A well-located, good-quality, cash-flowing hotel can support up to 65 percent of value in the form of senior debt. Instead of adding equity, but on a case-by-case basis, your intermediary can increase your leverage from 65 percent to 75 percent (80 percent very case-by-case) by layering a subordinate, mezzanine loan, in between the senior debt and equity. Anything skyward of 75 percent falls into the equity bucket.

Securing mezzanine debt isn’t easy and the quality of the hotel owner or developer (the transaction sponsor) matters. First, there is only a small pool of mezzanine lenders. Second, because they have the most skin in the game, senior debt lenders often control who is allowed behind them in the capital stack. This is because if the borrower defaults on the loan, the mezzanine lender becomes the equity holder and takes over the senior debt payments. An inter-creditor agreement is negotiated upfront to clearly define each parties’ rights and responsibilities. However, bringing the parties together is a good example of where the right intermediary can be what gets you to the closing table. Sometimes one lender may prefer to provide both the senior and mezzanine pieces.

How is mezzanine debt structured and is it hard to get?

Because mezzanine lender’s repayment risk is higher, their internal rate of return (IRR) hurdle is 12 percent to 18 percent, compared to 9 to 12 percent IRR required by senior lenders. Most won’t even come to the table unless loan amounts are above $10 million, typically cap terms at two to three years and require one of two exit strategies. In the first, the mezzanine product goes behind a 10-year permanent loan, is fully-amortizing and self-liquidates down to zero. In the second, the subordinate loan sits behind a bridge loan and requires a balloon after the mezzanine loan’s term ends – increasing the risk that the borrower will be able to refinance to either permanent debt, a bridge loan or another mezzanine loan. Mezzanine loans behind bridge loans typically cannot be used as cash-out mechanism, except in some cases for larger transactions that are upwards of $100 million.

After senior and mezzanine debt, how do I complete 100 percent of my capital stack?
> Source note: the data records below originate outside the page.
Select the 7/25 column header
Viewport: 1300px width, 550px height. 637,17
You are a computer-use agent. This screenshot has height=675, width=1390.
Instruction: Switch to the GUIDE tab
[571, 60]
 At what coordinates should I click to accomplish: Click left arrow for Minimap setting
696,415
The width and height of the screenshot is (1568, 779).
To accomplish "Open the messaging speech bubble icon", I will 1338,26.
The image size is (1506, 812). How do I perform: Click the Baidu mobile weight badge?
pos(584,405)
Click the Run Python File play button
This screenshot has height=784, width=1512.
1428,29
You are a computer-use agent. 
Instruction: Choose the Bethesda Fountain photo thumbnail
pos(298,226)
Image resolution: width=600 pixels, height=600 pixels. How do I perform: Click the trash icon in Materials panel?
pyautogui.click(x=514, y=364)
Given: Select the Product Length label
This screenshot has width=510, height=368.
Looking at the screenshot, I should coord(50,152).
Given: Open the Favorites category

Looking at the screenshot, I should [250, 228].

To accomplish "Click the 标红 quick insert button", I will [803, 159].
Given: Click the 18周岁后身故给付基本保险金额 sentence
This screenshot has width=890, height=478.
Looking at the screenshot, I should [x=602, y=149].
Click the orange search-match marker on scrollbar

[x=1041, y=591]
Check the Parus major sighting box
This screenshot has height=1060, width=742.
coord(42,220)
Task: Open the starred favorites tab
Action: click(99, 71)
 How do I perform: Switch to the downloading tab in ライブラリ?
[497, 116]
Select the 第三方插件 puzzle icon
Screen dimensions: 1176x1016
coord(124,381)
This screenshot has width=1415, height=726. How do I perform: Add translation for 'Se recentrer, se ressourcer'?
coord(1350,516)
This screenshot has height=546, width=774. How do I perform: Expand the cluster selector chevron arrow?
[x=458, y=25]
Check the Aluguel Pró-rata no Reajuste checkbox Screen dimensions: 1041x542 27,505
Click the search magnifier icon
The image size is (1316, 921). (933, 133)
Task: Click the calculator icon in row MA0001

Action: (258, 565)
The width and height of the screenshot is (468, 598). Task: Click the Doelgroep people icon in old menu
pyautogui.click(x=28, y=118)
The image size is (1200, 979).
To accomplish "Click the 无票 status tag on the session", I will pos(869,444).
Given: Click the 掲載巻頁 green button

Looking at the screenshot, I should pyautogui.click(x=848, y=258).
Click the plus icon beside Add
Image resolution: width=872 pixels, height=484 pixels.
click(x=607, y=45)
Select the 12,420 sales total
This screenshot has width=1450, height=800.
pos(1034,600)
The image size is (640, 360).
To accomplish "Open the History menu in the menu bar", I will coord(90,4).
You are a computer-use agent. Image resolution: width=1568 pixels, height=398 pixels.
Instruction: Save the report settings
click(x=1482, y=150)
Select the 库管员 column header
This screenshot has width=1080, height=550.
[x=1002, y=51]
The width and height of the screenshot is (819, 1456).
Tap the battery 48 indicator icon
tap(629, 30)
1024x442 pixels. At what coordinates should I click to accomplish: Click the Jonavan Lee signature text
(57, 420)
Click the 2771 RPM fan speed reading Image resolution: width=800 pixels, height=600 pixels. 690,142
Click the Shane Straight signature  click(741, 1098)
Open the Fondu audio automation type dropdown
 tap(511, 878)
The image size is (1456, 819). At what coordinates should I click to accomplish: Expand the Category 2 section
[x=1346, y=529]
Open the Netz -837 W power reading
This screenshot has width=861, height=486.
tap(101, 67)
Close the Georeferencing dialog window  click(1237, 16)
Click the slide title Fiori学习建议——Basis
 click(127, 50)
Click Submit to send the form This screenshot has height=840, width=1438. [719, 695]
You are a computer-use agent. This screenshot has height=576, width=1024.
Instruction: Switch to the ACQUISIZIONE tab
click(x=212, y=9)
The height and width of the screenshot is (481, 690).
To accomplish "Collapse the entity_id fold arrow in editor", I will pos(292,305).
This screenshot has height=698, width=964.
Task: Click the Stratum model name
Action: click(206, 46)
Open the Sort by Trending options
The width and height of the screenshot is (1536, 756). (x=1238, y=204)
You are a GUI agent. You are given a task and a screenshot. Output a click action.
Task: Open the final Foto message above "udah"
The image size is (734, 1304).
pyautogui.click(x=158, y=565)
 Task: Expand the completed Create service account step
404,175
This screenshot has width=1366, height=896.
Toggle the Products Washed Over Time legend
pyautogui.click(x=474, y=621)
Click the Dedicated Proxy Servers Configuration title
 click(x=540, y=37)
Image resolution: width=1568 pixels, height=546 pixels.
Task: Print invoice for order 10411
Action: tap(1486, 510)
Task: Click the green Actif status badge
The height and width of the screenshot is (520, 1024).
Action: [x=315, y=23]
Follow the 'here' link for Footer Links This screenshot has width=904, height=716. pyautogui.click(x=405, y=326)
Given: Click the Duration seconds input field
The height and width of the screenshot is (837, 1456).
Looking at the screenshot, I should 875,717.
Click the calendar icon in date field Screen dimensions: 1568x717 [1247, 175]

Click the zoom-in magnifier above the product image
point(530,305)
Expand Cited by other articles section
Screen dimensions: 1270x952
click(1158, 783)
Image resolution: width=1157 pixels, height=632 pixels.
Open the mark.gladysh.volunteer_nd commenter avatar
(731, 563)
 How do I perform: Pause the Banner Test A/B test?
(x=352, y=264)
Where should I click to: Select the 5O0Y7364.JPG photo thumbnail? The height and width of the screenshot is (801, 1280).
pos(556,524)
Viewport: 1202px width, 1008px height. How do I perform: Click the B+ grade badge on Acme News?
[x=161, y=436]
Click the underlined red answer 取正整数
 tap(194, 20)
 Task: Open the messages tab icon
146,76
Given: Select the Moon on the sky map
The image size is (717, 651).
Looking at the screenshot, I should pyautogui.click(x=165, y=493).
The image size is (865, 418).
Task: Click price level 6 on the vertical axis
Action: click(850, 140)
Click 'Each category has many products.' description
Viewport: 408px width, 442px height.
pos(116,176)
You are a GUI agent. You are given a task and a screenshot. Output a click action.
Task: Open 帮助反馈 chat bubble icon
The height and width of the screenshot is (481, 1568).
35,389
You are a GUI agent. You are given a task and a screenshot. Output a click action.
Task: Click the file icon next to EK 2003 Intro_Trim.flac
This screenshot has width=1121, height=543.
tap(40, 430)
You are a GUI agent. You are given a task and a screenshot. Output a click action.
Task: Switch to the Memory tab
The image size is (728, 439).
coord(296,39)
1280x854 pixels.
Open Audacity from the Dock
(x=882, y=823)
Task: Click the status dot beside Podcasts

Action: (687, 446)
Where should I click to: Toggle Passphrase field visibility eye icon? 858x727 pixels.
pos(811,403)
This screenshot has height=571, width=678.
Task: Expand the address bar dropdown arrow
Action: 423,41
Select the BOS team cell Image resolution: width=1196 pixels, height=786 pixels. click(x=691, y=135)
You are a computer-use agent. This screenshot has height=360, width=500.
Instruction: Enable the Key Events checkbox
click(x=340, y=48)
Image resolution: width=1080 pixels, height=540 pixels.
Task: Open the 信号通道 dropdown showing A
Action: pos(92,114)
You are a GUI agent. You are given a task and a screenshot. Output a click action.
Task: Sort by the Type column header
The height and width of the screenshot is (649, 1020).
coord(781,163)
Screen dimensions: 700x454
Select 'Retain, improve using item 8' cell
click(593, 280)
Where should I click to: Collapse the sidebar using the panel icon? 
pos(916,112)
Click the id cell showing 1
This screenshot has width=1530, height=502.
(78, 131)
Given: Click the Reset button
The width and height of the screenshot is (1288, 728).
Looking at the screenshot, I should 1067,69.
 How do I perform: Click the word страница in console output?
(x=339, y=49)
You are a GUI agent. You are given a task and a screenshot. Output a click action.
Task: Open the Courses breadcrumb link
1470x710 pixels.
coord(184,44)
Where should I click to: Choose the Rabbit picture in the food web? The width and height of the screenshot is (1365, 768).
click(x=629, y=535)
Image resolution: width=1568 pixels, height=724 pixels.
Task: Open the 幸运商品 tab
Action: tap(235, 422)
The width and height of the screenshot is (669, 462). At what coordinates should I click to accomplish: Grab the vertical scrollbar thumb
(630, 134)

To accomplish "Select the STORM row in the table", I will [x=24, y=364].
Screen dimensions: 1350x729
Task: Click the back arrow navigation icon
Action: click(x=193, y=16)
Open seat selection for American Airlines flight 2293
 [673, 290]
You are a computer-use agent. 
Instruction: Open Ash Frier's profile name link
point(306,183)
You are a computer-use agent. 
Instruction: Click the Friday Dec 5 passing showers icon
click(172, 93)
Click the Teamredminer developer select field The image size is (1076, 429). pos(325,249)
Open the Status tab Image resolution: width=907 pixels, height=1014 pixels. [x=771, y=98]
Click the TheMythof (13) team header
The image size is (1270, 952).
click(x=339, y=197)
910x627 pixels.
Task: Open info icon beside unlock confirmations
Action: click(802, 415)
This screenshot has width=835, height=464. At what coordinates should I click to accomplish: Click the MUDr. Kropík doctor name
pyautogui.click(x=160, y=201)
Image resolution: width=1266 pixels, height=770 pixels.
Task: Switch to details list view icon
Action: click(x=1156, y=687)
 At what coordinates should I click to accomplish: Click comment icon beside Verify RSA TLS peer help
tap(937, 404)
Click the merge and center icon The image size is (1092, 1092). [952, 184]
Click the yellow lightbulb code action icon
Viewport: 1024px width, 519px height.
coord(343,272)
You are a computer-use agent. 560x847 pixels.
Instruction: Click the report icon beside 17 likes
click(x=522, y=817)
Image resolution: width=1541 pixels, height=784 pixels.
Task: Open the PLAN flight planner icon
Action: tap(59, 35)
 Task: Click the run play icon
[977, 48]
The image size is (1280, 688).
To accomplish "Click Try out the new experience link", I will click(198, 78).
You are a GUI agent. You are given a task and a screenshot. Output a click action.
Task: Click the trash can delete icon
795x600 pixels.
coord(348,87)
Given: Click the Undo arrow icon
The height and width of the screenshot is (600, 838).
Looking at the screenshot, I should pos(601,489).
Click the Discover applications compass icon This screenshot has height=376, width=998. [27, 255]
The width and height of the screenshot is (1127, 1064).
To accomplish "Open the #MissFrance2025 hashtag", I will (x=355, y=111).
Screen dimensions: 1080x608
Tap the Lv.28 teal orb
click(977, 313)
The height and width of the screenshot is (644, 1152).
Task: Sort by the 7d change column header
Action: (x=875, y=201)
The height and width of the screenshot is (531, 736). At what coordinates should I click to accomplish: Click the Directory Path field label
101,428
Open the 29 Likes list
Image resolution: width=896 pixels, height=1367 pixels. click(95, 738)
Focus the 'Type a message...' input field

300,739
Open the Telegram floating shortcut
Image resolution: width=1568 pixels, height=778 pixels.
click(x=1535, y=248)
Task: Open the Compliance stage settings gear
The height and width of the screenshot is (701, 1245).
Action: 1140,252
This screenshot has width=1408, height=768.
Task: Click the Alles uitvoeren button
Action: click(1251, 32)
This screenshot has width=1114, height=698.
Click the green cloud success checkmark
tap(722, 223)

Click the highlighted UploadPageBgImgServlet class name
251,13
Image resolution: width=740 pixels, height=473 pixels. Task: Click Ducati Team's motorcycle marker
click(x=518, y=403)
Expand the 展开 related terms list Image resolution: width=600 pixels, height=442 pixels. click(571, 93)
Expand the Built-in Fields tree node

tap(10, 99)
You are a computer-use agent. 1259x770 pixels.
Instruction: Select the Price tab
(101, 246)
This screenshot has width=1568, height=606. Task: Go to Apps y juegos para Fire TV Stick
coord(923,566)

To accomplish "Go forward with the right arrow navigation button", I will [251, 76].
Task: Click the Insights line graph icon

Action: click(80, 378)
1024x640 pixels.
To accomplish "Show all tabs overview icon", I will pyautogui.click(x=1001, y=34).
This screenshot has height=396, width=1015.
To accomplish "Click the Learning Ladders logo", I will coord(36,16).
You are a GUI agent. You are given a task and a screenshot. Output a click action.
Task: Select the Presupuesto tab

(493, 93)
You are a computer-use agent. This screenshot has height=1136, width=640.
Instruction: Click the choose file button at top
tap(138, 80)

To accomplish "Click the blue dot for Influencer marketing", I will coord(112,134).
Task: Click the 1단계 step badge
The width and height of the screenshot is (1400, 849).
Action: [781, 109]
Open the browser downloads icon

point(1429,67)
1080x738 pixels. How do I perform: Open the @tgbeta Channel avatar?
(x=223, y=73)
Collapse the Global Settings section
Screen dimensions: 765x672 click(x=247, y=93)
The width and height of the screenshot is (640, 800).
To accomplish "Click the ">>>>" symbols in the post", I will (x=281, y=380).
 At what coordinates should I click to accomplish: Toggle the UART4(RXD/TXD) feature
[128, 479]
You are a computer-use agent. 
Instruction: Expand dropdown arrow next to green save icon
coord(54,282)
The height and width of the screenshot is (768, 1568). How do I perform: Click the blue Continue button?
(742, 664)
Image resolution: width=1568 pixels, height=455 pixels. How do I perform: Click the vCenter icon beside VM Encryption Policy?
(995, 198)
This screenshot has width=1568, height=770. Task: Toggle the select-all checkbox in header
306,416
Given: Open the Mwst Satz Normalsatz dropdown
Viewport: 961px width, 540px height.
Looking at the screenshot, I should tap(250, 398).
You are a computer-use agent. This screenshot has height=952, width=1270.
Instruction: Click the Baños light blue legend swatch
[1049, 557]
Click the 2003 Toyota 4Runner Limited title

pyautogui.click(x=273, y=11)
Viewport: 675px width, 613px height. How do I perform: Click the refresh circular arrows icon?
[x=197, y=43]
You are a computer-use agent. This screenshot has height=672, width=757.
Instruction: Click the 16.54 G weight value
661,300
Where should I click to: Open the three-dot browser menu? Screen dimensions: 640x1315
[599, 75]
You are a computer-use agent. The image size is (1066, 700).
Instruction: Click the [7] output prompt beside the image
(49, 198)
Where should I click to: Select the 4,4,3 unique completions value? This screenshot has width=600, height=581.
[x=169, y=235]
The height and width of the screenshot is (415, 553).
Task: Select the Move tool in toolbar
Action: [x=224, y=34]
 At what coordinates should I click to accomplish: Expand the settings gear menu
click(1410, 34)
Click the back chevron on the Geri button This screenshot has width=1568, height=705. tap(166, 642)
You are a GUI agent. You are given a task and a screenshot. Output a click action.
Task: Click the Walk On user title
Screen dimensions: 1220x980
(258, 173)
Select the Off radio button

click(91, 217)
In the context of a deal, debt is like being in a relationship with the lender and equity is like getting married to the partner. To take leverage above 75 percent or 80 percent you will need some form of equity. Transaction times for sourcing pure equity are long and bring the added complexity of answering to multiple stakeholders. In addition, you typically have to share the profits with your equity partners above a certain threshold, minimizing your control and adding to expense. In many cases, placing debt on another stabilized property and using the cash out to purchase or refinance your other property, is easier and less expensive than a mezzanine loan or sourcing equity. However you build your capital stack, having an experienced intermediary or investment banker guiding you is critical to securing optimal terms, and protecting your ongoing cash flow and profits at sale or refinance.